During his stay Prof. Geikie climbed the Peak on foot, an exhausting excursion in the heat, and one for which he was probably not fit. His account of the effect of rising above the mountains noontide cloud-cap is interesting:—“When we got above the clouds the sight was very grand. The upper surface is approximately level, and, rising above it, the higher ridges and mountains look so many islands in a tumbled and rolling sea. But such a sea! Imagine the sun blazing down from a perfectly clear and cloudless sky—the mountain tops rugged and serrated, and coloured red and yellow—and the cloud-sea shining with the most silvery brilliance. Now and again the wind would cause the clouds to rise up like billows and roll for some little distance up the hill-slopes above the general level of the cloud-sea, but the invading billows were soon torn to shreds and disappeared.” Of the top he says:—“What a weird scene it was. Here were numerous extinct volcanoes, craters looking raw and red just as if they had vomited forth yesterday. The ground was sprinkled all round with slags and cinders and volcanic sand and dust, and not a blade of grass was to be seen.”

Prof. Geikie did a certain amount of geologising during his stay in the Canaries, and said in his letters home that he was greatly the better for his trip:—“My voice is as strong as ever, and I feel braced up in every way.” Unfortunately the improvement did not last after his return home. He had a disappointing summer, and with winter the insomnia returned. He could do little save his class work, and this was a sore struggle. But the fact of his being cut off from his own special work had the effect of turning his attention again to the German poems, and the book, as stated, finally appeared in the autumn of 1887. A good many of the letters acknowledging receipt have been preserved, for the poems had always been very dear to him. A pathetic letter from Lady Ramsay records the pleasure which the book gave to Sir Andrew Ramsay, now an invalid and sadly changed from what he had been in his prime. She had read some of the verses to him as he sat in his bath-chair at Beaumaris, where the family were now living, and they had brought back some flashes of his old animation.

Prof. Geikie’s health continued to give cause for anxiety throughout the winter of 1887–1888, and in summer he and Mrs Geikie went to the Engadine, in the hope that the high altitude and bracing air would do him good. As the weather became colder they went down into Italy, coming home eventually by sea from Naples. Some charming letters to the boys, who were left at home, and to others of the family connection, have been preserved, but deal for the most part only with the usual incidents of travel in the Alps. “The boys” were by this time old enough to be keenly interested in butterflies, and their father gives some humorous descriptions of his attempts to increase their collections.
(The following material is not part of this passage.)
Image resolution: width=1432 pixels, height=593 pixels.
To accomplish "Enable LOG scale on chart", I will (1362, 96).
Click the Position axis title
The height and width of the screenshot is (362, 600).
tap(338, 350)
Among the minor incidents of the tour were a meeting with Huxley at the Maloja, and the delivery by Prof. Geikie of a lecture on the Ice Age at Pontresina to an audience of two to three hundred people. The latter part of the visit to the Engadine was marred by the cold, and the altitude did not seem to suit him so well as he had hoped. On the journey through Italy a stop was made on Lake Como, of which Prof. Geikie speaks with the same enthusiasm as of old. On the whole, the tour seems to have been very beneficial, and to have been an important factor in restoring him to health.